By James Kelsey
During the COVID-19 pandemic, limitations have been a common story line. Healthcare professionals have dealt with limited supplies of personal protective equipment, limited space in which to house and care for patients, insufficient testing supplies and limited workforce.
Limitations in healthcare are not new to rural southeastern Kentucky, where most counties are designated as medically underserved areas (MUAs). Despite its beauty, the region’s remote locations and rural clinics and hospitals struggle to attract primary healthcare providers from larger cities and communities.
The problem is magnified by a lack of specialized healthcare providers in these rural and underserved areas. A 2018 study published in the American Journal of Preventative Medicine found that 65 percent of non-metropolitan counties in the United States lacked a psychiatrist.
Kevin Scalf is a psychiatric-mental health nurse practitioner at Hazard Appalachian Regional Healthcare Psychiatric Center in Hazard, Ky. Originally from nearby Manchester, Kentucky. Scalf is also a Regional Clinical Faculty member at Frontier Nursing University (FNU). He has been a Psychiatric and Mental Health Nurse Practitioner (PMHNP) since 2011 and a registered nurse for 24 years.
“I serve a population of adults that struggle with psychiatric illness in rural southeastern Kentucky,” Scalf said. “The residents of this region have limited support systems and significant economic challenges while living with persistent mental illness. As a result of these limited support systems and economic struggles, they often find it challenging to make healthy decisions and follow up with their primary care providers on a routine basis. The healthcare gaps include a shortage of mental health providers, which is especially true for patients suffering from conditions such as autism spectrum disorder, intellectual disabilities and substance abuse.”

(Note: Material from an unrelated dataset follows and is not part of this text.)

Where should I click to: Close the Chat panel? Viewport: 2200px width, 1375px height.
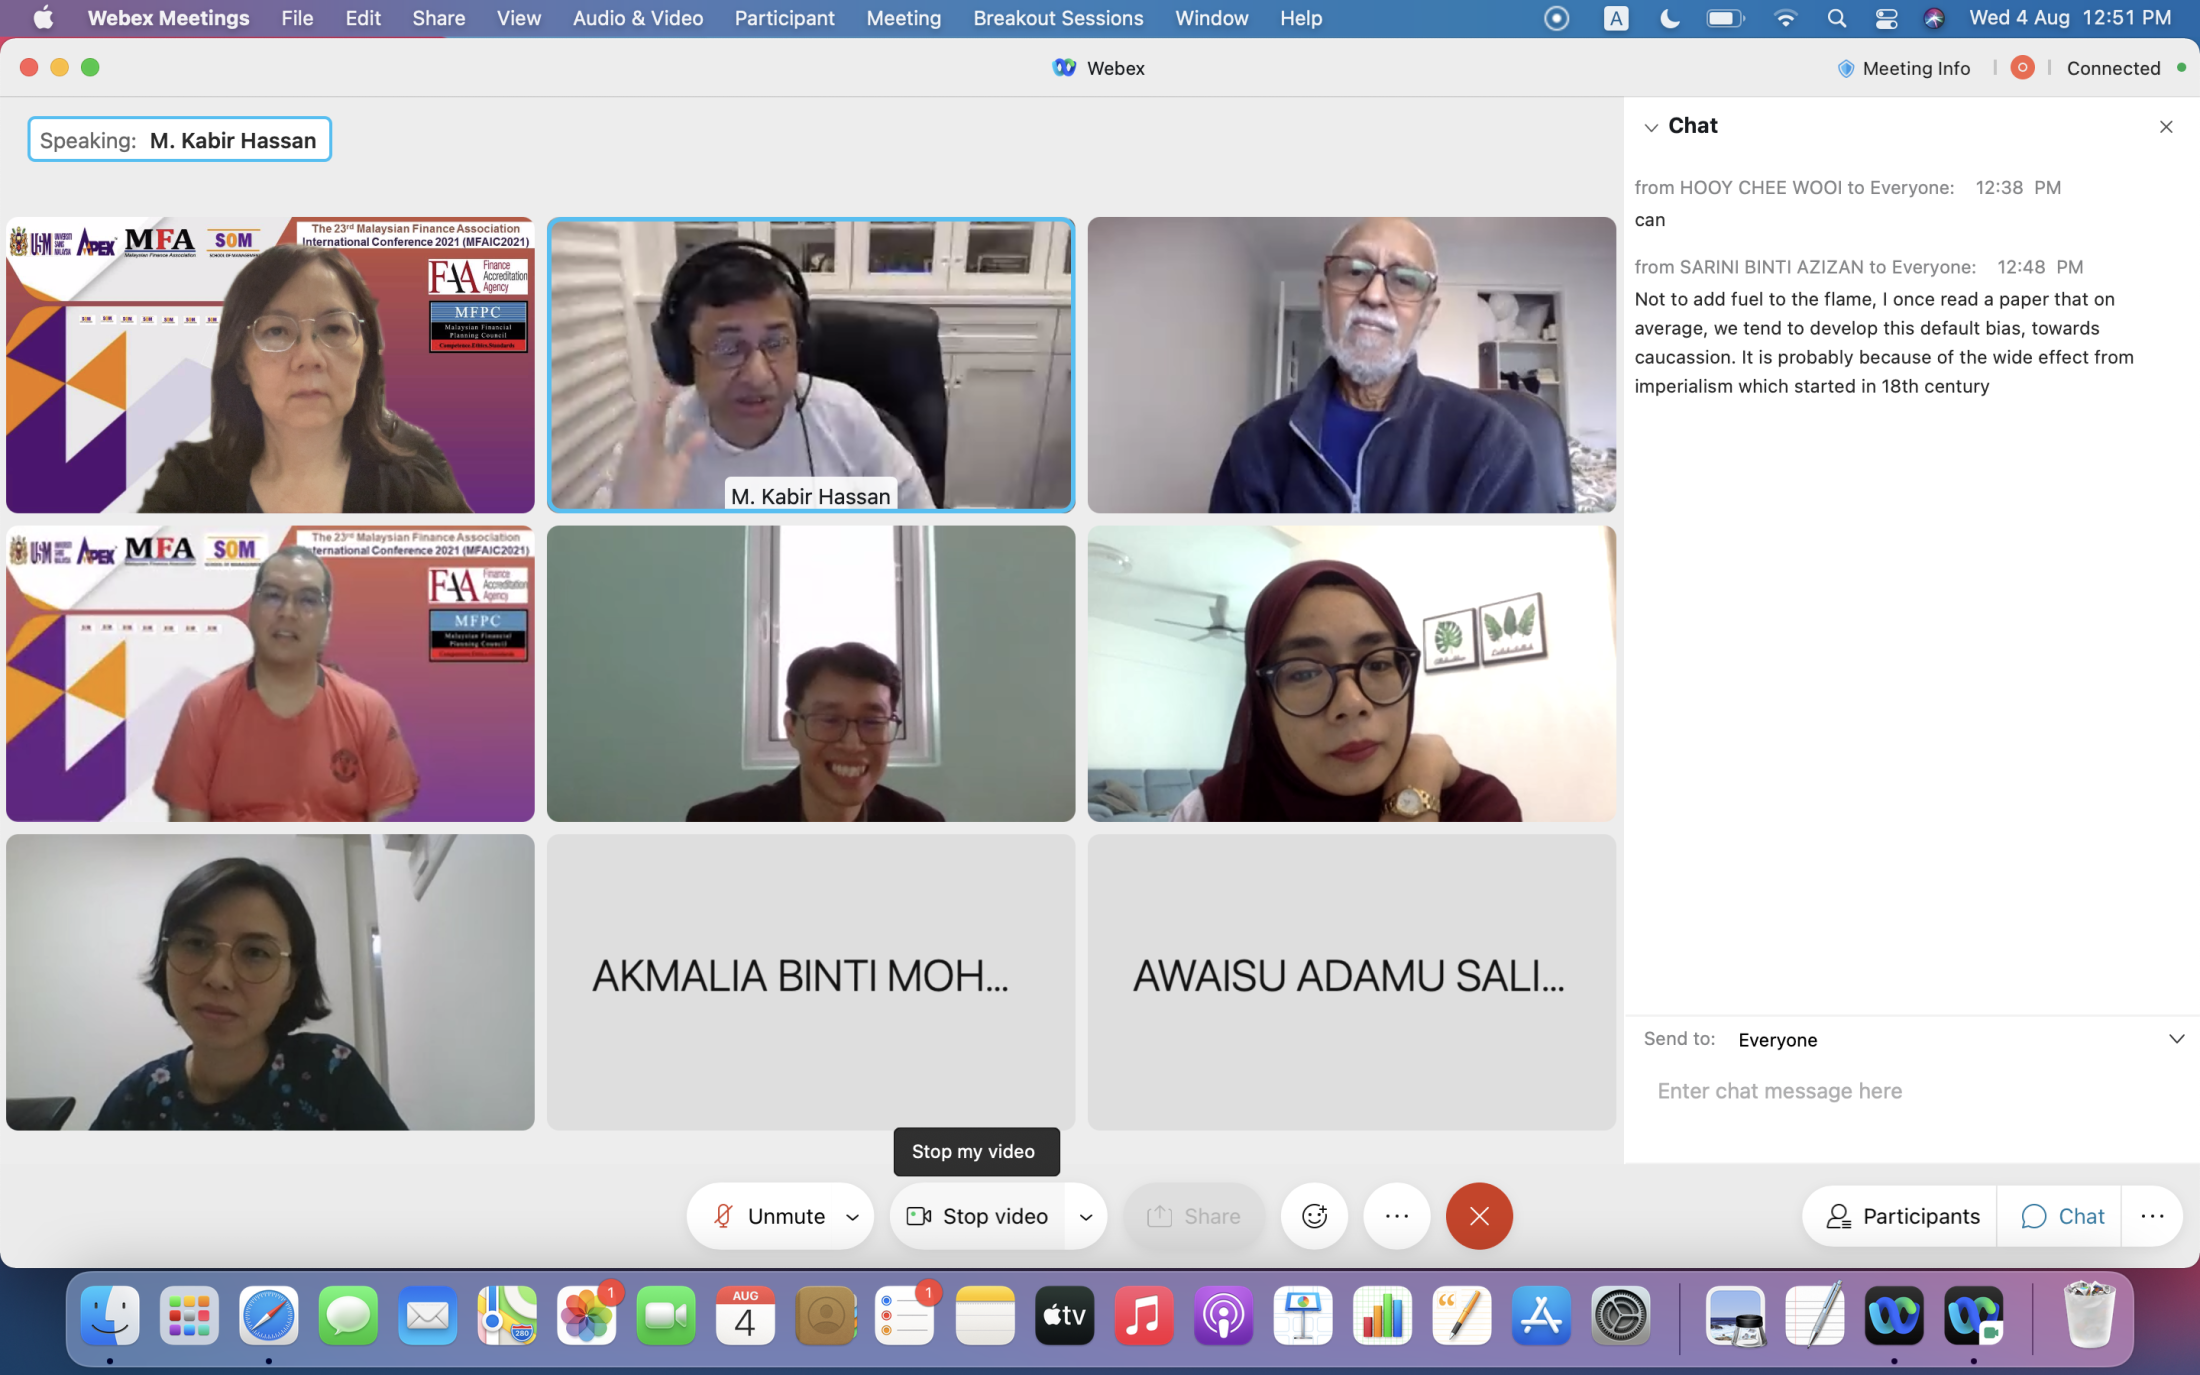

These issues existed before the pandemic. Now, for many in the region, COVID-19 has added another component to their mental health struggles.
“COVID-19 has increased isolation among our population. Isolation is a risk factor for mental health destabilization,” Scalf said, noting that many patients in the area lack the mechanisms to attend virtual appointments. “Patients who suffer from anxiety and fear related to COVID-19 can sometimes be afraid to go to their primary care provider, resulting in decreased follow-up visits. This can be a significant risk factor for acute exacerbations of mental illness.”
Distance Learning Model
Scalf’s presence as a mental health provider in the area is an example of the impact that Frontier Nursing University’s (FNU) unique distance-learning model can have within rural and underserved populations.
Founded in Hyden, Kentucky by Mary Breckinridge as the Frontier Graduate School of Midwifery in 1939, FNU offered the first distance learning nurse-midwifery program in 1989. Because FNU’s students are already nurses, the distance-learning model allows them to continue to work while they pursue their advanced practice degrees.
In addition to maintaining his practice and teaching students, Scalf is also attending FNU as a student on track to earn his Doctorate of Nursing Practice this spring. With an enrollment of more than 2,300 students representing all 50 states, FNU students like Scalf are working and serving their communities while they continue their studies.
“We work every day to address healthcare shortages, particularly in rural and underserved populations,” said FNU president Dr. Susan Stone. “Our unique distance-learning model allows and, in fact, encourages students to continue their education in the same communities where they practice. Our students are not pulled to larger cities to be able to attend classes. They can remain in their local communities and continue to work and serve there while attending classes on a flexible schedule.”
More than 180 FNU graduates practice in southeastern Kentucky, representing a large percentage of the area’s healthcare providers. For example, in many of these counties, 50 percent or more of the Family Nurse Practitioners are FNU graduates.
“FNU has given me additional education, tools and skills that I can take into the world and use to bring about meaningful change in our region,” Scalf said. “As healthcare becomes more complex, it is important to have the ability to translate evidence-based strategies into individualized practice interventions.”
FNU’s model has also allowed the university to adjust to COVID-19 with no interruptions in classes. The university has remained open throughout, continuing to enroll new students while keeping current students on track to complete their degrees. Students have been allowed to take an academic hiatus as needed, and FNU has an emergency student fund to assist students with financial hardships brought on by the pandemic or other emergencies.
“FNU has been helpful in staying current on the latest COVID-19 updates,” Scalf said. “FNU has offered faculty, staff and student support sessions that have helped us draw strength from one another. These sessions not only demonstrate FNU’s culture of caring but also help us realize that social distancing does not always mean social isolation.”
-James Kelsey is with Frontier Nursing University in Versailles, Ky.